Criminalidade violenta: Trump ameaça enviar os "feds" para Chicago

Segundo as estatísticas da polícia de Chicago, 2016 foi o ano mais mortífero na cidade em cerca de duas décadas

O Presidente dos Estados Unidos, Donald Trump, ameaçou na terça-feira enviar agentes federais se Chicago não conseguir controlar a criminalidade na terceira maior cidade norte-americana.

O republicano, que fez da lei e ordem um tema chave na sua campanha presidencial, citou as estatísticas de homicídio noticiadas pelo Chicago Tribune.

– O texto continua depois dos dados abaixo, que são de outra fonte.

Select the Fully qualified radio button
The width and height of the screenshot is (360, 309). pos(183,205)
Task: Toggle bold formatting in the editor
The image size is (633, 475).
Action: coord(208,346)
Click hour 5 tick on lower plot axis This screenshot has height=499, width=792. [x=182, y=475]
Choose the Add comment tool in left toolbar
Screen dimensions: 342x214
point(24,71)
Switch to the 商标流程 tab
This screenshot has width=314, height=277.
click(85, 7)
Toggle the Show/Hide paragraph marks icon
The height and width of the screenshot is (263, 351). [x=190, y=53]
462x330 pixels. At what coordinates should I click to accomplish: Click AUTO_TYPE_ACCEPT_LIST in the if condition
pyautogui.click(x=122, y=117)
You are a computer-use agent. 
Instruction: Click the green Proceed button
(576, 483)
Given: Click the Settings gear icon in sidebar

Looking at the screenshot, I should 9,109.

"Se Chicago não resolver a horrível 'carnificina' que está a acontecer, com 228 tiroteios em 2017 e 42 mortos (mais 24% em relação a 2016), vou enviar os 'Feds' (agentes federais)", disse Trump através da sua conta de Twitter.

Chicago, que o antigo Presidente Barack Obama adotou como cidade de residência, tem as piores estatísticas de criminalidade violenta entre todas as metrópoles norte-americanas.

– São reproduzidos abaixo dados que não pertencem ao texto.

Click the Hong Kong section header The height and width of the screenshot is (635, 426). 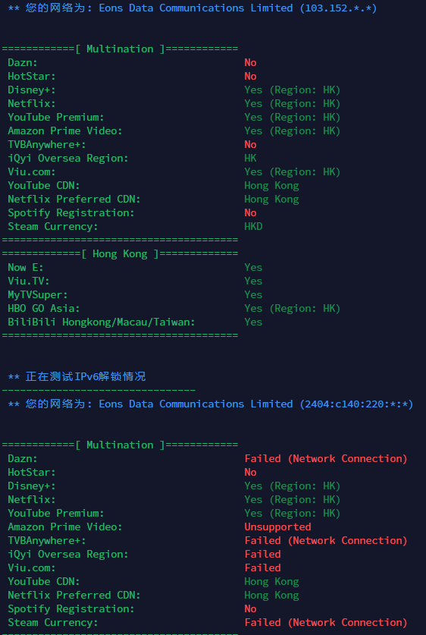pyautogui.click(x=121, y=254)
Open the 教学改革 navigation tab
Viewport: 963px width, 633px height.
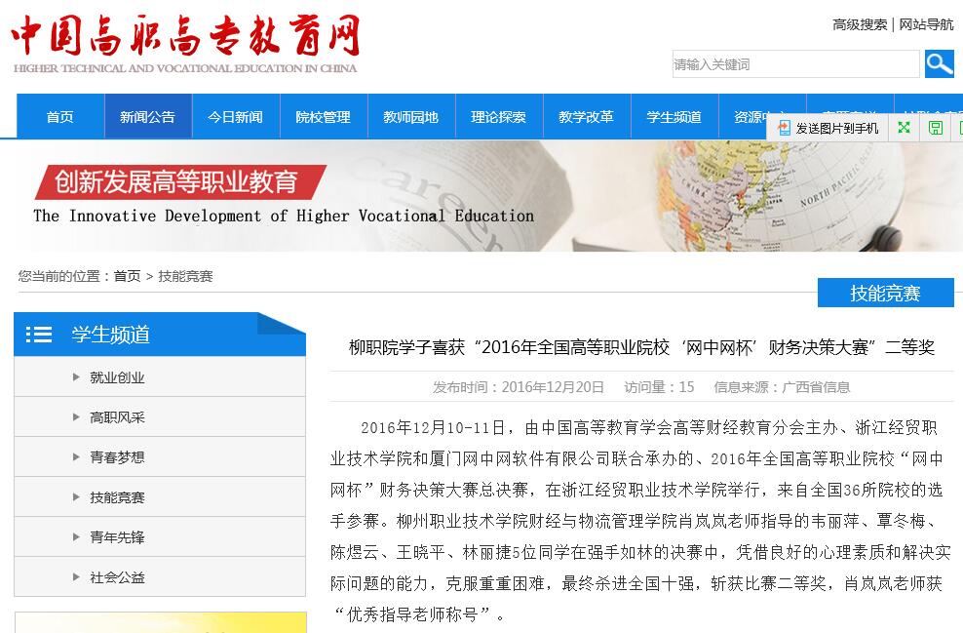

Não é claro se a intenção manifestada por Trump através do Twitter era federalizar a polícia local, enviar reforços federais ou qualquer outra ação.

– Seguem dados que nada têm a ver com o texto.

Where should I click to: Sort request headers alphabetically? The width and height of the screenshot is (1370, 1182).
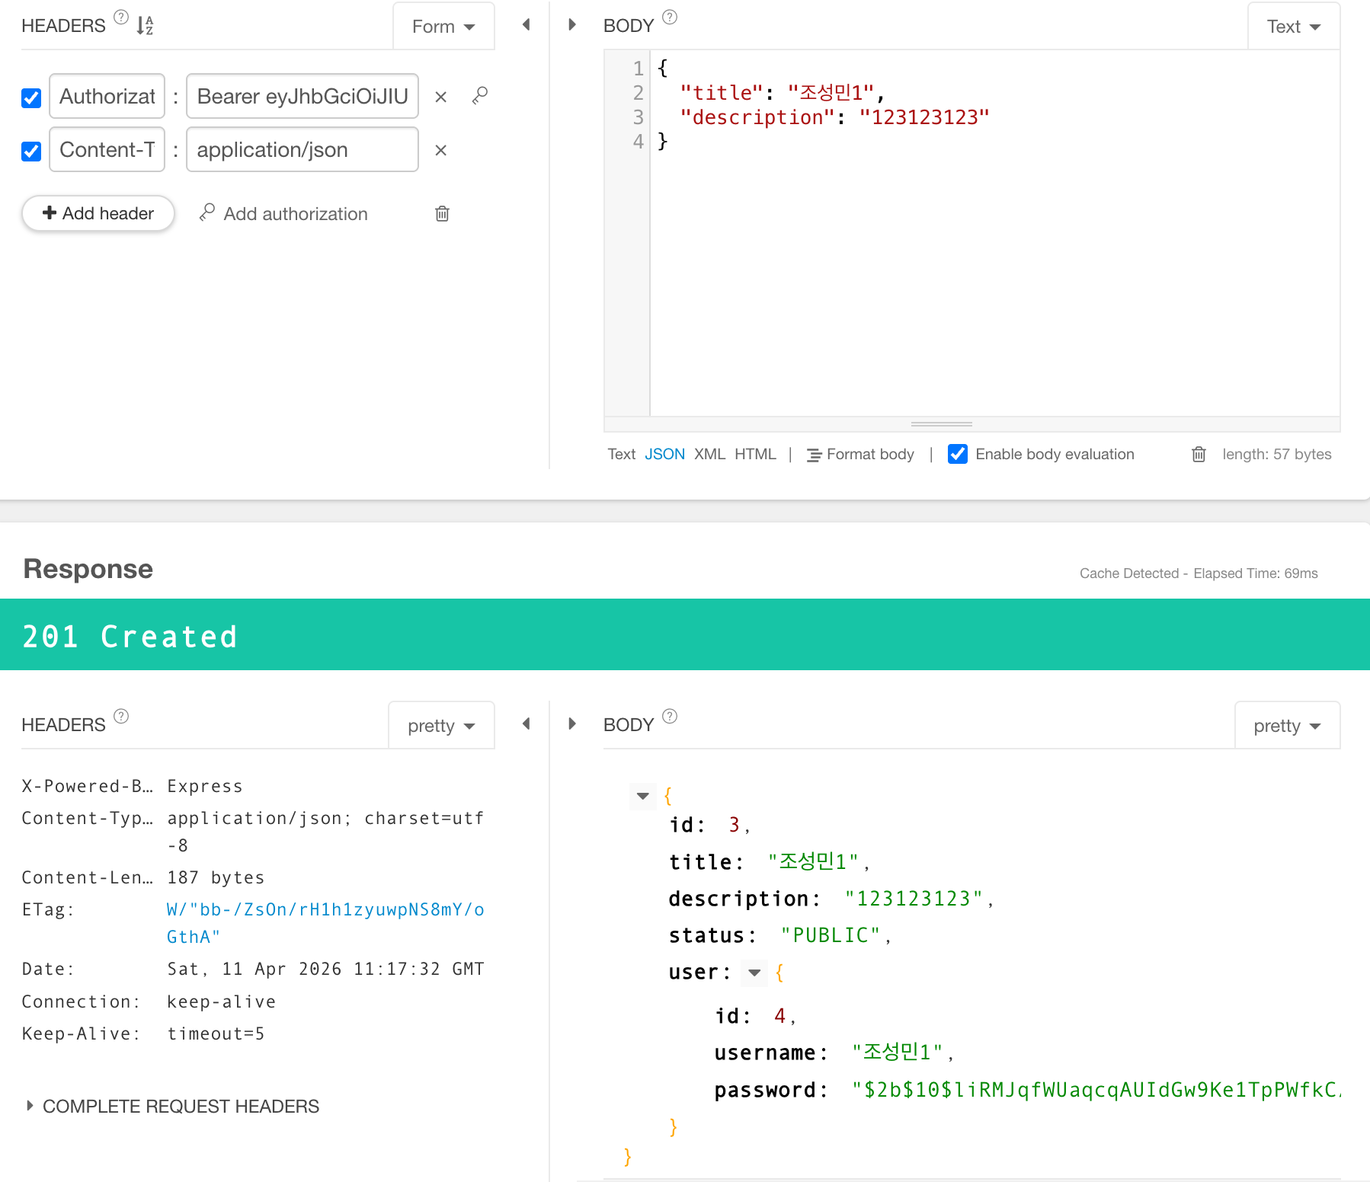point(145,26)
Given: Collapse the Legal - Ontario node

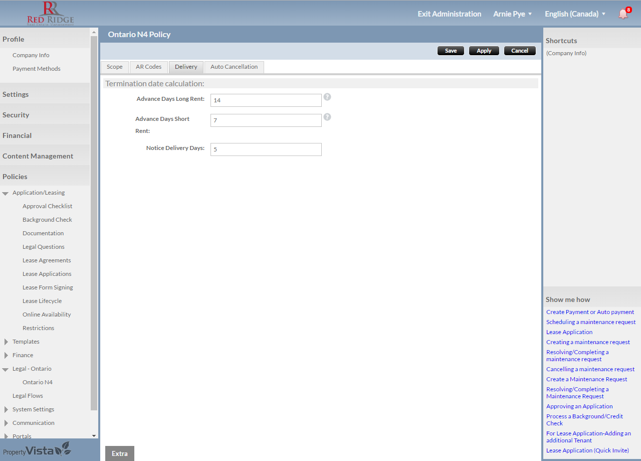Looking at the screenshot, I should 6,369.
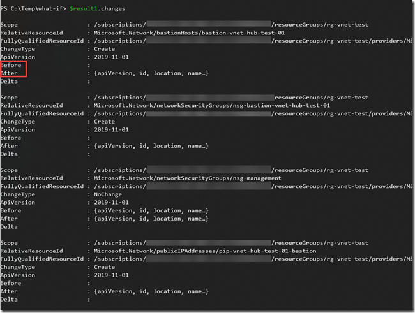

O departamento da polícia de Chicago disse em comunicado que estava "mais do que disposto em trabalhar" com as agências federais como o FBI, agência antidroga dos Estados Unidos (DEA, na sigla em inglês), e departamento de Álcool, Tabaco e Armas de Fogo (ATF) para "aumentar as taxas federais de acusação por crimes de armas em Chicago".

A 02 de janeiro Trump escreveu no Twitter que o 'mayor' (presidente da câmara) -- um democrata que foi chefe de pessoal de Obama durante o seu primeiro mandato -- deveria pedir ajuda federal se ele era incapaz de parar as elevadas taxas de homicídio.

Segundo as estatísticas da polícia de Chicago, 2016 foi o ano mais mortífero na cidade em cerca de duas décadas, com 762 homicídios e 3.550 incidentes com tiros.